The church I currently serve is in the process of developing a long-range plan for the church. One of the initial steps in this process is a survey to members of the congregation. My very first day on the job I sat in on a meeting of the committee that was discussing the survey and noticed a set of questions at the very beginning of the survey that focused on whether people felt ‘safe’ in the church.
The past year has seen some scary and horrific things happen inside churches. I was in Knoxville, Tennessee last summer a day after a man walked into a Unitarian Universalist Church and began shooting killing one man. A few months ago a minister was shot in the pulpit at a church just of hours away from here outside St. Louis, and then last week a doctor was shot and killed at his church. These are just a few of the incidents of violence, vandalism, burglary, and other heinous crimes which happen on the sacred ground where we go each week for ‘sanctuary.’
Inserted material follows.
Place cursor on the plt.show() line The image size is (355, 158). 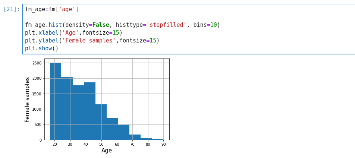[42, 48]
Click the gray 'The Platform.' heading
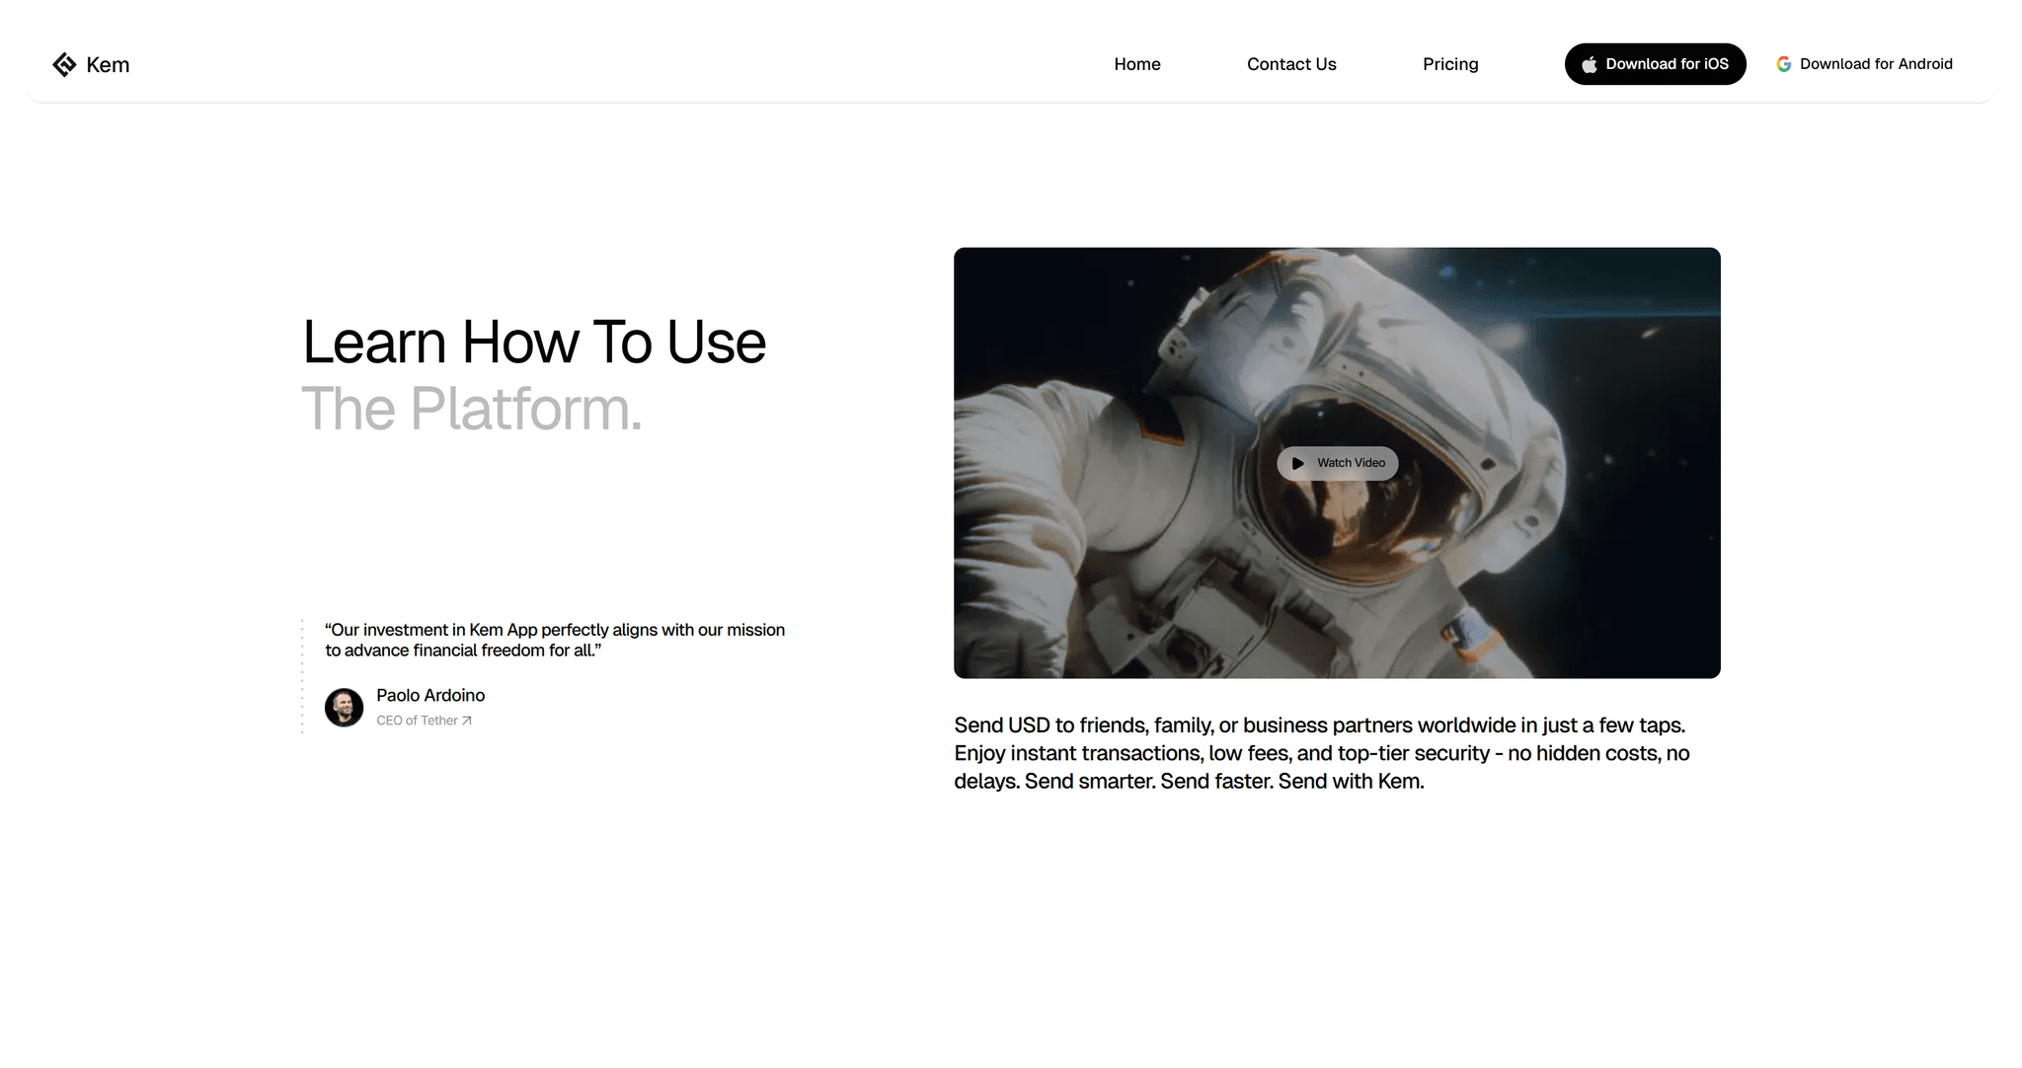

Safety is a serious concern and should not be taken lightly, but how far do we go? Installing cameras at the entrances and keeping doors locked seem like good ideas but what about security guards? Do you arm them? Do you keep an ‘eye’ on suspicious people? Should we surround pulpits with bulletproof glass like the ones used for President Obama?
The Gospels tell us that the opposite of faith is not doubt but fear. In our churches we have to balance the desire and call to protect those who enter our sanctuaries with the impulse to act out of fear or guard against the appearance we are acting out of fear. It is not an easy line to walk.
I hope the ability to leave comments will soon be up and running for this blog so we can share with each other the conversations we have had in our churches about church safety and the actions we’ve taken. I think sharing those conversations could be a help to all of us.
The church I served before my present one had no alarm system and the doors were left unlocked even when no one was in the building. We had no cameras, no security guards, or anything else. The church was located in a small town and trust seemed to be the operative word. The church wanted the sanctuary to be open anytime during the day for those who desired to come in for sanctuary or prayer. The church I currently serve is much larger and located in a larger city that does have a crime problem. One of our members was mugged just the other day, not at church, but not all that far away. We have a security system and we keep the doors locked when no one is there. We have cameras installed at the doors so we can ‘buzz’ people in if there aren’t many people around and be able to see who is coming in. We have ushers and greeters on Sunday morning but no one trained to look out for disturbing behavior. We do not have an emergency team that knows what to do in case of an emergency situation such as if a person came in with a gun. I think that is something we may need to look at. Perhaps we need to have a protocol set up, so staff, ushers, and others know what to do. Who calls the police and how, where are the closest phones and exits.
Public schools and universities have had to have these conversations and begin preparing emergency protocols and preparedness training. It may be time for our churches to do the same while continuing to live and confess the faith we have in Jesus Christ, and never compromise that for safety.